Researchers at Baylor and Campbell universities found that smartphone users seeking meaning and purpose through their devices and social media could experience the opposite:

Smartphone users will be disappointed if they expect their devices and social media to fill their need for purpose and meaning. In fact, it will probably do the opposite, researchers at Baylor and Campbell Universities found in a recently published study.

[...] The researchers' results provide a sociological link to the psychological studies that point to connections between digital devices and media use with feelings of loneliness, depression, unhappiness, suicidal ideation and other poor mental health outcomes.

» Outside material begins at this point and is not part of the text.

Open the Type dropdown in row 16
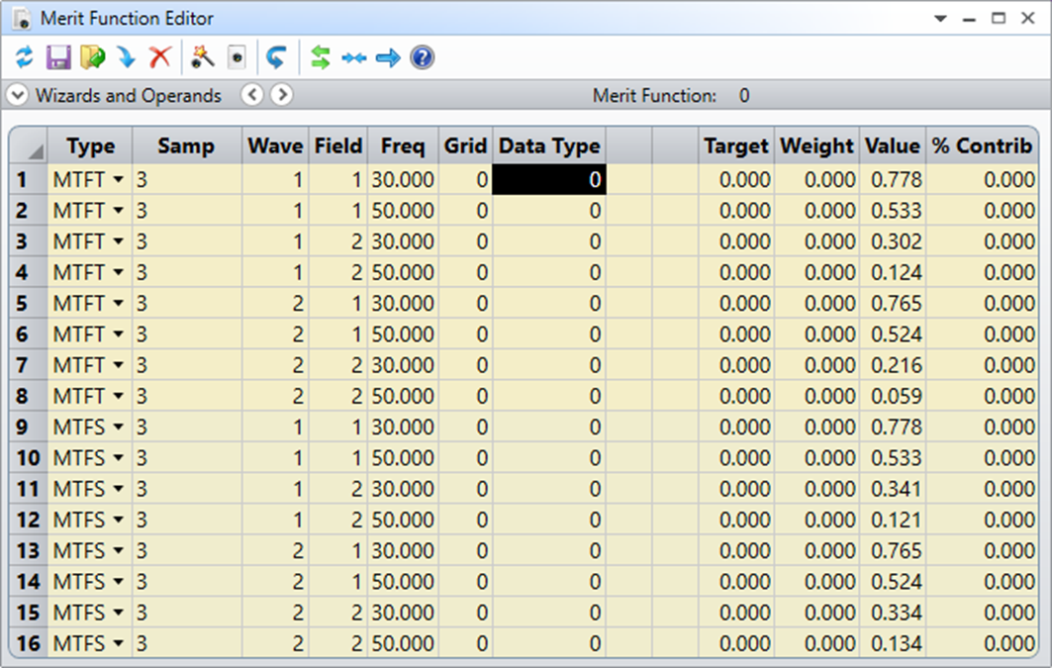The image size is (1052, 668). pyautogui.click(x=119, y=644)
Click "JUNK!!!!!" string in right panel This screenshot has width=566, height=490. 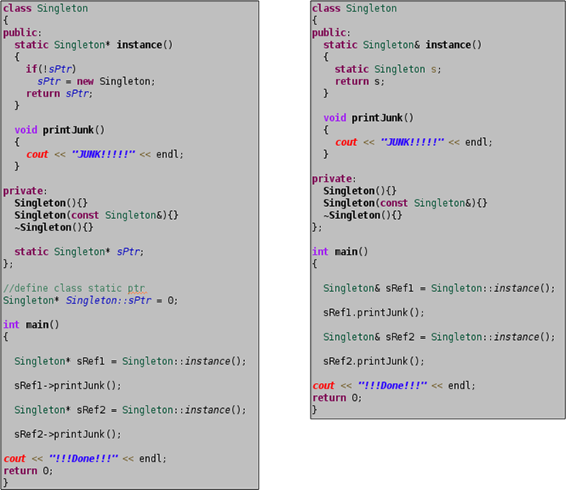coord(412,142)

"Human beings are seekers – we seek meaning in our relationships, our work, our faith, in all areas of social life," Pieper said. "As researchers, we were interested in the role that smartphones – and the media they give us instant access to – might be playing in meaning-seeking.

"We conclude that smartphone attachment...could be anomigenic, causing a breakdown in social values because of the unstructured and limitless options they provide for seeking meaning and purpose and inadvertently exacerbate feelings of despair while simultaneously promising to resolve them," Pieper said. "Seeking itself becomes the only meaningful activity, which is the basis of anomie and addiction."

[...] "Our research finds that meaning-seeking is associated with increased smartphone attachment – a feeling that you would panic if your phone stopped working," Nelson said. "Social media use is also correlated with increased feelings of attachment."

[...] A key finding of the study is that this feeling of attachment is highest for those who use social media less often. However, the research found that individuals seeking solace or connection through their phones in shorter spurts might exacerbate attachment.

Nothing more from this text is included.